(Source material Opens)
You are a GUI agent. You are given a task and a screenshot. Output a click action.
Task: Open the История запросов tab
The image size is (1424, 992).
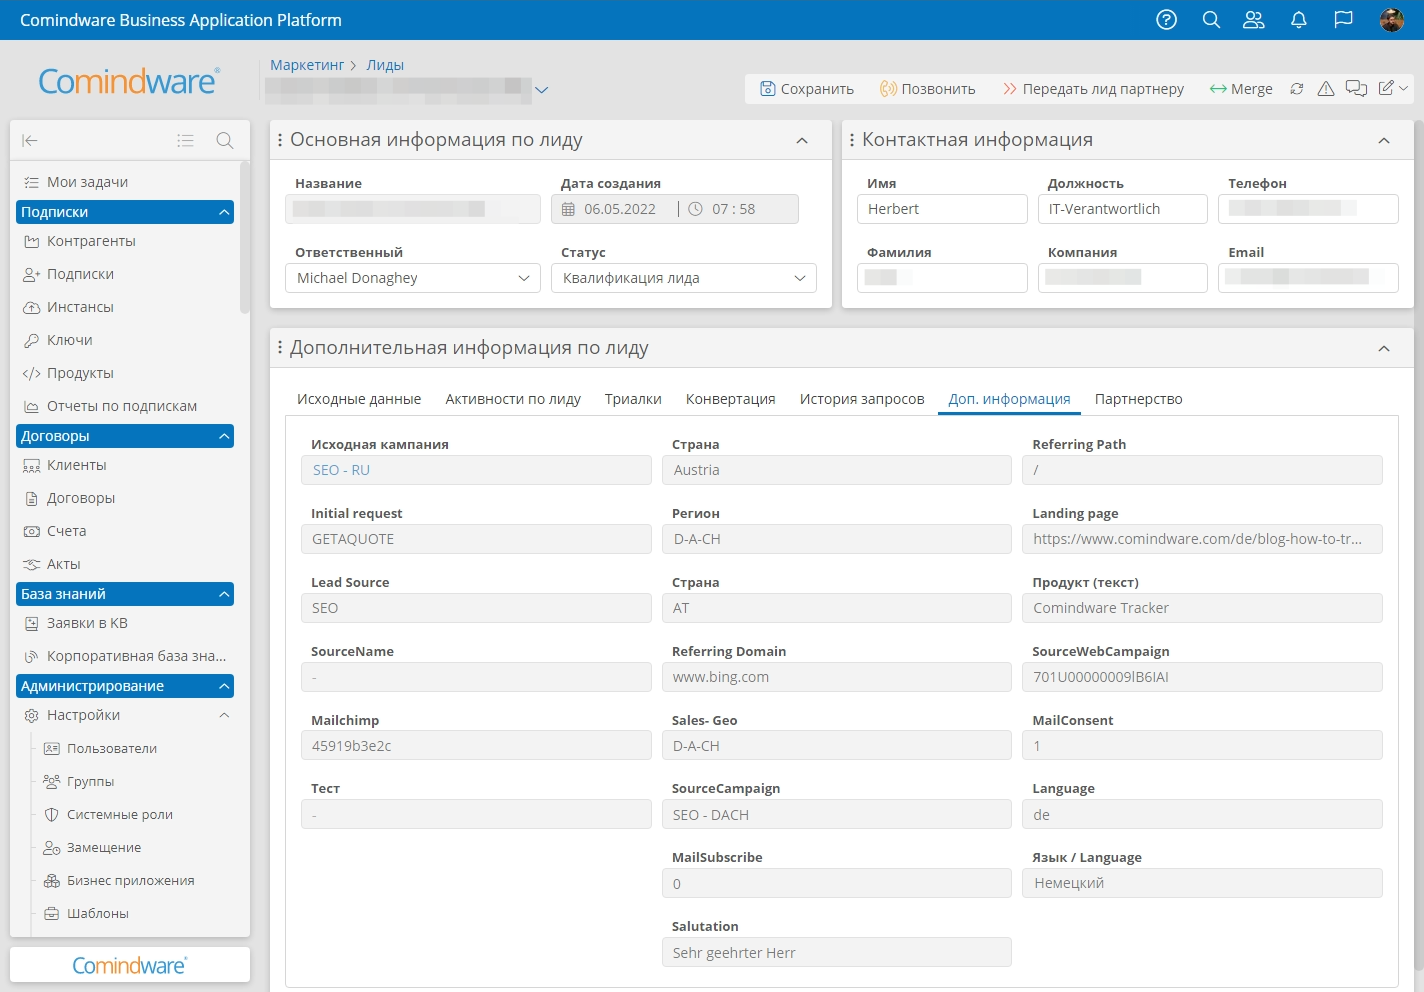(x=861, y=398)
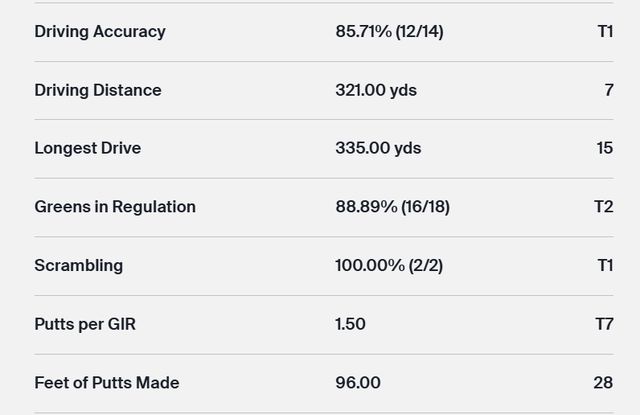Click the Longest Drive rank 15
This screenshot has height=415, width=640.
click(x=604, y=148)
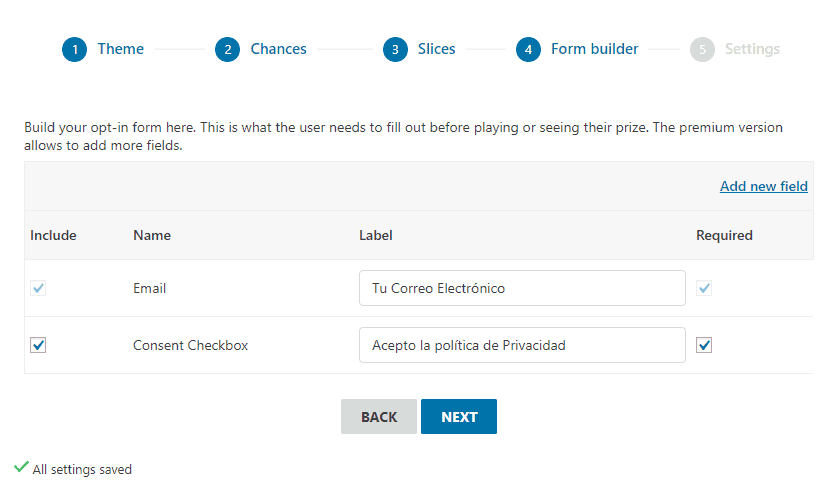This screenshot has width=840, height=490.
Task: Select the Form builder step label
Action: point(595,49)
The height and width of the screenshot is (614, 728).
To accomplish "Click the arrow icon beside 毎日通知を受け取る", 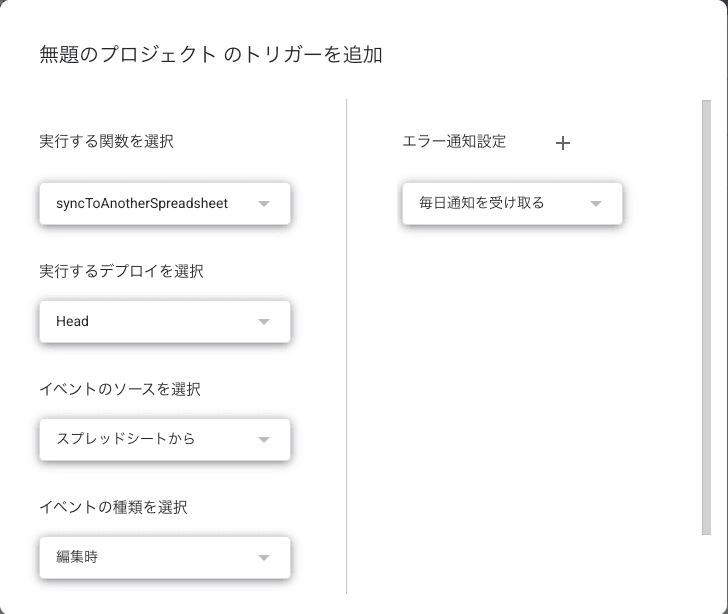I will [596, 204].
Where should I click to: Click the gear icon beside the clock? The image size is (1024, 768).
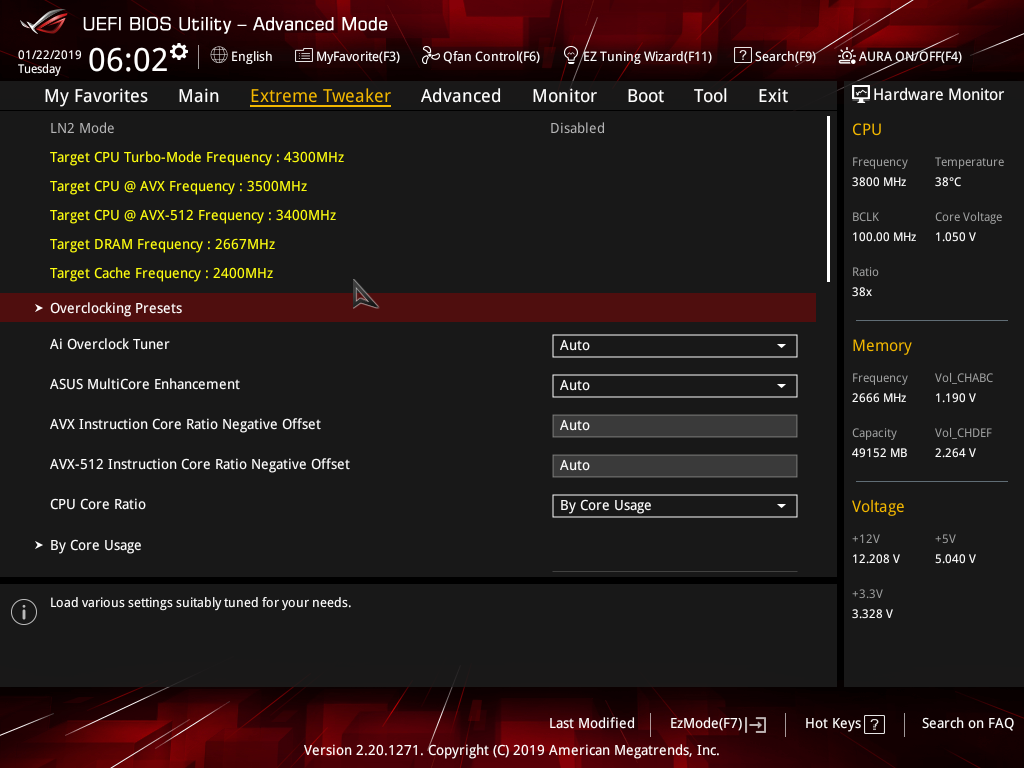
(Source material Closes)
=== Work required ===
From the first line of the data through the line with "Task: Open the История запросов tab", quote each line exactly and add nothing else.

=== Response below ===
You are a GUI agent. You are given a task and a screenshot. Output a click action.
Task: Open the История запросов tab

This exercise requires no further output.